#### [TO DO]
What you return has to match the listing below line for line.

-------- INFORMATION

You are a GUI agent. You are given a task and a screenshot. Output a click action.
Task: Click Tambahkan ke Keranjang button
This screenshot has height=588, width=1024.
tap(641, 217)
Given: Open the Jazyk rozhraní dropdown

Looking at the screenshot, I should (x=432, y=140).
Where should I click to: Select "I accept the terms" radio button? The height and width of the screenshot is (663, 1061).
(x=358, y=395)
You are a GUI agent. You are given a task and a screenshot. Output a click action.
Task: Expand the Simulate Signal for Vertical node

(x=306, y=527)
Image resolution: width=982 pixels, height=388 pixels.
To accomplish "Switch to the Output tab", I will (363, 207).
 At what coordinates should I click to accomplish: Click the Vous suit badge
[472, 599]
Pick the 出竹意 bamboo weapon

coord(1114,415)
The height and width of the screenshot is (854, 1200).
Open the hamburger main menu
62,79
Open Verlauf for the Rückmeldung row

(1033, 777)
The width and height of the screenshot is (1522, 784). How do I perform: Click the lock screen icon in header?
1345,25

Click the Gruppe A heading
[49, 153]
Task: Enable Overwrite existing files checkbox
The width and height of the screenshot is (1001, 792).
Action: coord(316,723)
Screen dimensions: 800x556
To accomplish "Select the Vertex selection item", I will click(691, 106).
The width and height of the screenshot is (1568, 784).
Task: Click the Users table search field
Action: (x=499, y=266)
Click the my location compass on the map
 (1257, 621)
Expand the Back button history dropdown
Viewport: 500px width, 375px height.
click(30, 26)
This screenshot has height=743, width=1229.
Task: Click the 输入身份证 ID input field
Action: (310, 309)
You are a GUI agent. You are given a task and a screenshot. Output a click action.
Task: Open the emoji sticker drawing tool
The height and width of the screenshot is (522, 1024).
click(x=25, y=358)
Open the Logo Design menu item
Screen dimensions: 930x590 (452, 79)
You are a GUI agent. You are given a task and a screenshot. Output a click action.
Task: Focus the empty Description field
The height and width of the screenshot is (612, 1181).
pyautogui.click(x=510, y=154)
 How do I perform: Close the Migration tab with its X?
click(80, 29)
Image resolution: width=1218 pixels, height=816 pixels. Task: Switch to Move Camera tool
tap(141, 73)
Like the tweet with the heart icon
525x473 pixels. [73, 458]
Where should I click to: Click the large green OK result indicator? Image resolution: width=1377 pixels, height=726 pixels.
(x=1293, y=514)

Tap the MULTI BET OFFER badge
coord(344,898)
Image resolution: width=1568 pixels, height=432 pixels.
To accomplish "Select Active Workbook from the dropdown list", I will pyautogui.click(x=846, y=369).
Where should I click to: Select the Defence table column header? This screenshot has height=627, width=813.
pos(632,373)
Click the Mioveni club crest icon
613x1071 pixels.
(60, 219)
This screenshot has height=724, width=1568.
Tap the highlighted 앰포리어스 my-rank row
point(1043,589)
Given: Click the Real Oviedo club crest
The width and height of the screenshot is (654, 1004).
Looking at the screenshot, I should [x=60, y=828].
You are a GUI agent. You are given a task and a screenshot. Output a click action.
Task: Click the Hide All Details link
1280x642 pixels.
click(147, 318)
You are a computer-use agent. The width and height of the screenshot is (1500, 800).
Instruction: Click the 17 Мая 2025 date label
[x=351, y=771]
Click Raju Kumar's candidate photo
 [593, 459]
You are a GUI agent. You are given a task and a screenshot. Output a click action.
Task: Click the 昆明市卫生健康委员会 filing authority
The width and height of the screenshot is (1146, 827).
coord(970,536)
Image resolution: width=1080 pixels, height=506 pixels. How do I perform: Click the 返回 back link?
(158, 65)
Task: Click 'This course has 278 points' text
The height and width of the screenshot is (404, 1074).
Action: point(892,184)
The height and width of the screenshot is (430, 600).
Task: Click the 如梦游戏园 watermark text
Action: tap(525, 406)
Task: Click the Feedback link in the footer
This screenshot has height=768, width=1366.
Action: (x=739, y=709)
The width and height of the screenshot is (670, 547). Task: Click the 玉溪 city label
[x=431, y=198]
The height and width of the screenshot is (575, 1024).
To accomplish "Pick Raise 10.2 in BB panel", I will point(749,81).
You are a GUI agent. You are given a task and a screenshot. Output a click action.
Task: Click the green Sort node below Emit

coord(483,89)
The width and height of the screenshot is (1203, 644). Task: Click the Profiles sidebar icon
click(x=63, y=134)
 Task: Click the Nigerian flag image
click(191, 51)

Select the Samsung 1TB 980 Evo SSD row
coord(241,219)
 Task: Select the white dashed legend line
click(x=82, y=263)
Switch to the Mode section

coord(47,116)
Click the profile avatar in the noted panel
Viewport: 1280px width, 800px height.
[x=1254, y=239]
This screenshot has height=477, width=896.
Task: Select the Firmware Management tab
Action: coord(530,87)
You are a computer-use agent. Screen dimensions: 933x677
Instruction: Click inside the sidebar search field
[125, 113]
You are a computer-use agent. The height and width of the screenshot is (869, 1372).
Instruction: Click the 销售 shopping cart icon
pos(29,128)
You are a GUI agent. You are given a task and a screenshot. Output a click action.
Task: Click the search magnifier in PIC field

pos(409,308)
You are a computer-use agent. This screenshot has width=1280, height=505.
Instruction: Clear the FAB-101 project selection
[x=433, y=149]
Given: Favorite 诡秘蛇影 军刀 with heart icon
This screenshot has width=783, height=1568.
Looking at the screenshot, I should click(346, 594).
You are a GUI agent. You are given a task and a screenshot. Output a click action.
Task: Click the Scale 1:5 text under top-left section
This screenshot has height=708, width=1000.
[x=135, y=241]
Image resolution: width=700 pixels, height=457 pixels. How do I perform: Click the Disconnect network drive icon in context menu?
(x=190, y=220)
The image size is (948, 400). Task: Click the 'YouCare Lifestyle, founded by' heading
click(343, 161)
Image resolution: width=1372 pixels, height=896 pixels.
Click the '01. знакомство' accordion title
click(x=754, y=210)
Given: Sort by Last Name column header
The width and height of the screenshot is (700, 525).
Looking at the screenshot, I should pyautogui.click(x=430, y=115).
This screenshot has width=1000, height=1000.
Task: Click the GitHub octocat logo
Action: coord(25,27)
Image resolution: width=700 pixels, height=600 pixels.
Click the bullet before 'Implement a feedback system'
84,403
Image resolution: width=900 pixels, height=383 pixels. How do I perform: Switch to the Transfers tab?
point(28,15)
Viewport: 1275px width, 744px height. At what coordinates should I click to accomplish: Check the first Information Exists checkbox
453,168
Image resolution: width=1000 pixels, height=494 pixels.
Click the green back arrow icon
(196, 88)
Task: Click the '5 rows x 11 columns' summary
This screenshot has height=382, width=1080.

----------------

#### [YOUR SOLUTION]
You are a GUI agent. You are given a task and a screenshot. Output a click action.
Task: Click Tambahkan ke Keranjang button
This screenshot has height=588, width=1024.
tap(641, 217)
Given: Open the Jazyk rozhraní dropdown

Looking at the screenshot, I should (x=432, y=140).
Where should I click to: Select "I accept the terms" radio button? The height and width of the screenshot is (663, 1061).
(x=358, y=395)
You are a GUI agent. You are given a task and a screenshot. Output a click action.
Task: Expand the Simulate Signal for Vertical node

(x=306, y=527)
Image resolution: width=982 pixels, height=388 pixels.
To accomplish "Switch to the Output tab", I will (363, 207).
 At what coordinates should I click to accomplish: Click the Vous suit badge
[472, 599]
Pick the 出竹意 bamboo weapon

coord(1114,415)
The height and width of the screenshot is (854, 1200).
Open the hamburger main menu
62,79
Open Verlauf for the Rückmeldung row

(1033, 777)
The width and height of the screenshot is (1522, 784). How do I perform: Click the lock screen icon in header?
1345,25

Click the Gruppe A heading
[49, 153]
Task: Enable Overwrite existing files checkbox
The width and height of the screenshot is (1001, 792).
Action: coord(316,723)
Screen dimensions: 800x556
To accomplish "Select the Vertex selection item", I will click(691, 106).
The width and height of the screenshot is (1568, 784).
Task: Click the Users table search field
Action: (x=499, y=266)
Click the my location compass on the map
 (1257, 621)
Expand the Back button history dropdown
Viewport: 500px width, 375px height.
click(30, 26)
This screenshot has height=743, width=1229.
Task: Click the 输入身份证 ID input field
Action: (310, 309)
You are a GUI agent. You are given a task and a screenshot. Output a click action.
Task: Open the emoji sticker drawing tool
The height and width of the screenshot is (522, 1024).
click(x=25, y=358)
Open the Logo Design menu item
Screen dimensions: 930x590 (452, 79)
You are a GUI agent. You are given a task and a screenshot. Output a click action.
Task: Focus the empty Description field
The height and width of the screenshot is (612, 1181).
pyautogui.click(x=510, y=154)
 How do I perform: Close the Migration tab with its X?
click(80, 29)
Image resolution: width=1218 pixels, height=816 pixels. Task: Switch to Move Camera tool
tap(141, 73)
Like the tweet with the heart icon
525x473 pixels. [73, 458]
Where should I click to: Click the large green OK result indicator? Image resolution: width=1377 pixels, height=726 pixels.
(x=1293, y=514)

Tap the MULTI BET OFFER badge
coord(344,898)
Image resolution: width=1568 pixels, height=432 pixels.
To accomplish "Select Active Workbook from the dropdown list", I will pyautogui.click(x=846, y=369).
Where should I click to: Select the Defence table column header? This screenshot has height=627, width=813.
pos(632,373)
Click the Mioveni club crest icon
613x1071 pixels.
(60, 219)
This screenshot has height=724, width=1568.
Tap the highlighted 앰포리어스 my-rank row
point(1043,589)
Given: Click the Real Oviedo club crest
The width and height of the screenshot is (654, 1004).
Looking at the screenshot, I should [x=60, y=828].
You are a GUI agent. You are given a task and a screenshot. Output a click action.
Task: Click the Hide All Details link
1280x642 pixels.
click(147, 318)
You are a computer-use agent. The width and height of the screenshot is (1500, 800).
Instruction: Click the 17 Мая 2025 date label
[x=351, y=771]
Click Raju Kumar's candidate photo
 [593, 459]
You are a GUI agent. You are given a task and a screenshot. Output a click action.
Task: Click the 昆明市卫生健康委员会 filing authority
The width and height of the screenshot is (1146, 827).
coord(970,536)
Image resolution: width=1080 pixels, height=506 pixels. How do I perform: Click the 返回 back link?
(158, 65)
Task: Click 'This course has 278 points' text
The height and width of the screenshot is (404, 1074).
Action: point(892,184)
The height and width of the screenshot is (430, 600).
Task: Click the 如梦游戏园 watermark text
Action: tap(525, 406)
Task: Click the Feedback link in the footer
This screenshot has height=768, width=1366.
Action: (x=739, y=709)
The width and height of the screenshot is (670, 547). Task: Click the 玉溪 city label
[x=431, y=198]
The height and width of the screenshot is (575, 1024).
To accomplish "Pick Raise 10.2 in BB panel", I will point(749,81).
You are a GUI agent. You are given a task and a screenshot. Output a click action.
Task: Click the green Sort node below Emit

coord(483,89)
The width and height of the screenshot is (1203, 644). Task: Click the Profiles sidebar icon
click(x=63, y=134)
 Task: Click the Nigerian flag image
click(191, 51)

Select the Samsung 1TB 980 Evo SSD row
coord(241,219)
 Task: Select the white dashed legend line
click(x=82, y=263)
Switch to the Mode section

coord(47,116)
Click the profile avatar in the noted panel
Viewport: 1280px width, 800px height.
[x=1254, y=239]
This screenshot has height=477, width=896.
Task: Select the Firmware Management tab
Action: coord(530,87)
You are a computer-use agent. Screen dimensions: 933x677
Instruction: Click inside the sidebar search field
[125, 113]
You are a computer-use agent. The height and width of the screenshot is (869, 1372).
Instruction: Click the 销售 shopping cart icon
pos(29,128)
You are a GUI agent. You are given a task and a screenshot. Output a click action.
Task: Click the search magnifier in PIC field

pos(409,308)
You are a computer-use agent. This screenshot has width=1280, height=505.
Instruction: Clear the FAB-101 project selection
[x=433, y=149]
Given: Favorite 诡秘蛇影 军刀 with heart icon
This screenshot has width=783, height=1568.
Looking at the screenshot, I should click(346, 594).
You are a GUI agent. You are given a task and a screenshot. Output a click action.
Task: Click the Scale 1:5 text under top-left section
This screenshot has height=708, width=1000.
[x=135, y=241]
Image resolution: width=700 pixels, height=457 pixels. How do I perform: Click the Disconnect network drive icon in context menu?
(x=190, y=220)
The image size is (948, 400). Task: Click the 'YouCare Lifestyle, founded by' heading
click(343, 161)
Image resolution: width=1372 pixels, height=896 pixels.
Click the '01. знакомство' accordion title
click(x=754, y=210)
Given: Sort by Last Name column header
The width and height of the screenshot is (700, 525).
Looking at the screenshot, I should pyautogui.click(x=430, y=115).
This screenshot has width=1000, height=1000.
Task: Click the GitHub octocat logo
Action: coord(25,27)
Image resolution: width=700 pixels, height=600 pixels.
Click the bullet before 'Implement a feedback system'
84,403
Image resolution: width=900 pixels, height=383 pixels. How do I perform: Switch to the Transfers tab?
point(28,15)
Viewport: 1275px width, 744px height. At what coordinates should I click to accomplish: Check the first Information Exists checkbox
453,168
Image resolution: width=1000 pixels, height=494 pixels.
Click the green back arrow icon
(196, 88)
Task: Click the '5 rows x 11 columns' summary
This screenshot has height=382, width=1080.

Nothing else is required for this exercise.